Top of Supplied passage
Assuming you don't like the above idea (I'm not sure I do), what if instead of
doing the step-up, KVM starts a second iteration using the shadow page it wants
to replace as the root of the walk?

This has the same subtle dependencies on kvm_mmu_max_mapping_level() and the
ordering with respect to an mmu_notifier invalidation, but it at least avoids
having to reason about the correctness of re-reading a SPTE and modifying the
iteration level within the body of an interation loop.

It should also yield smaller diffs overall, e.g. no revert, no separate commit
to recheck the SPTE, etc.  And I believe it's more performant that the step-up
approach when there are SPTE that _can't_ be huge, as KVM won't traverse down
into the leafs in that case.
Bottom of Supplied passage
Top of Provided data
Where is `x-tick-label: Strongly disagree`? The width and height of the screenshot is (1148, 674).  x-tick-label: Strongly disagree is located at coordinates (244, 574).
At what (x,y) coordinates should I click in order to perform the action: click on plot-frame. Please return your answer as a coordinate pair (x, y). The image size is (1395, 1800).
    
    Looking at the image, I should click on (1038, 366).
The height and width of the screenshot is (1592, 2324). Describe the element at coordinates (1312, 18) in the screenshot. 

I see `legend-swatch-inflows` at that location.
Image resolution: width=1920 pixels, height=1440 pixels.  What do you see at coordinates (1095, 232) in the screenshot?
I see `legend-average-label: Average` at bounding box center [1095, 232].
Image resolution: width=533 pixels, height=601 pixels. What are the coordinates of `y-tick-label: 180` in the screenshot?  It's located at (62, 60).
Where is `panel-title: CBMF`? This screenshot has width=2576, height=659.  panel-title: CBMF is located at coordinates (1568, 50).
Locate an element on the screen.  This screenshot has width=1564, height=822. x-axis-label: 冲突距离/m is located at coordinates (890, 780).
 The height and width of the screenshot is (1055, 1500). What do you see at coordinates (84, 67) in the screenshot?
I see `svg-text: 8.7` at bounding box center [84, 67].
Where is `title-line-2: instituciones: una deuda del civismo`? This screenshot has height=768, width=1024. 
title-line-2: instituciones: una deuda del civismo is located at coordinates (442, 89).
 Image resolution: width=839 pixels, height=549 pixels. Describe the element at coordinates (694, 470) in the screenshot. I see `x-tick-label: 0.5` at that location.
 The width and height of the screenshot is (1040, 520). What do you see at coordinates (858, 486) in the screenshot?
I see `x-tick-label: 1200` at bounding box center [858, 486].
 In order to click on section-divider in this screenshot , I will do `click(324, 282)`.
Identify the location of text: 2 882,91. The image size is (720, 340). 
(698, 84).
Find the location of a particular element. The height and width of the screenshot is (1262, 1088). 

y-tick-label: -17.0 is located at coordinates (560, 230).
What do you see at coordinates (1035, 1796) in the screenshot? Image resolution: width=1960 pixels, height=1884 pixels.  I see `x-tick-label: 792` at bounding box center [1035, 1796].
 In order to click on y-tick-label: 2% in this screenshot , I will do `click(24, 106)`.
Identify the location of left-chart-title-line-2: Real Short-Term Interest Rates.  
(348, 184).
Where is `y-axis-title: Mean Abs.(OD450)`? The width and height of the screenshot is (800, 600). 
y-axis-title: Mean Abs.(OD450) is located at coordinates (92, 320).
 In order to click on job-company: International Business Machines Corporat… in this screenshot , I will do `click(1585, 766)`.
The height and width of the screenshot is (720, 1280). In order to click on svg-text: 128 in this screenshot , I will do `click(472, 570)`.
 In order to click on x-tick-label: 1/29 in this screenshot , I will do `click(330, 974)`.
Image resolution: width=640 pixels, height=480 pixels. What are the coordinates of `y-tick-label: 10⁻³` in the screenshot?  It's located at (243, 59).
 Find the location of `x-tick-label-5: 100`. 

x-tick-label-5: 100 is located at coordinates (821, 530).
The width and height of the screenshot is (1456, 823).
Bottom of Provided data
▶ _Required work_
a) Answer these questions about the KVM passage:
(i) In the proposed second iteration, what would KVM use as the root of the walk?
(ii) Which function does the proposed approach share subtle dependencies on?
(iii) When there are SPTEs that can't be huge, what does the passage say KVM won't do?
b) Reproduce the lines of the records starting at the line that contains "Image resolution: width=1920" and ending at the line that contains "(348, 184).", with both of those lines included.
The text and the records have no connection to each other.

▶ _Solutions to the exercise_
a)
(i) The shadow page it wants to replace.
(ii) kvm_mmu_max_mapping_level().
(iii) Traverse down into the leafs.

b)
Image resolution: width=1920 pixels, height=1440 pixels.  What do you see at coordinates (1095, 232) in the screenshot?
I see `legend-average-label: Average` at bounding box center [1095, 232].
Image resolution: width=533 pixels, height=601 pixels. What are the coordinates of `y-tick-label: 180` in the screenshot?  It's located at (62, 60).
Where is `panel-title: CBMF`? This screenshot has width=2576, height=659.  panel-title: CBMF is located at coordinates (1568, 50).
Locate an element on the screen.  This screenshot has width=1564, height=822. x-axis-label: 冲突距离/m is located at coordinates (890, 780).
 The height and width of the screenshot is (1055, 1500). What do you see at coordinates (84, 67) in the screenshot?
I see `svg-text: 8.7` at bounding box center [84, 67].
Where is `title-line-2: instituciones: una deuda del civismo`? This screenshot has height=768, width=1024. 
title-line-2: instituciones: una deuda del civismo is located at coordinates (442, 89).
 Image resolution: width=839 pixels, height=549 pixels. Describe the element at coordinates (694, 470) in the screenshot. I see `x-tick-label: 0.5` at that location.
 The width and height of the screenshot is (1040, 520). What do you see at coordinates (858, 486) in the screenshot?
I see `x-tick-label: 1200` at bounding box center [858, 486].
 In order to click on section-divider in this screenshot , I will do `click(324, 282)`.
Identify the location of text: 2 882,91. The image size is (720, 340). 
(698, 84).
Find the location of a particular element. The height and width of the screenshot is (1262, 1088). 

y-tick-label: -17.0 is located at coordinates (560, 230).
What do you see at coordinates (1035, 1796) in the screenshot? Image resolution: width=1960 pixels, height=1884 pixels.  I see `x-tick-label: 792` at bounding box center [1035, 1796].
 In order to click on y-tick-label: 2% in this screenshot , I will do `click(24, 106)`.
Identify the location of left-chart-title-line-2: Real Short-Term Interest Rates.  
(348, 184).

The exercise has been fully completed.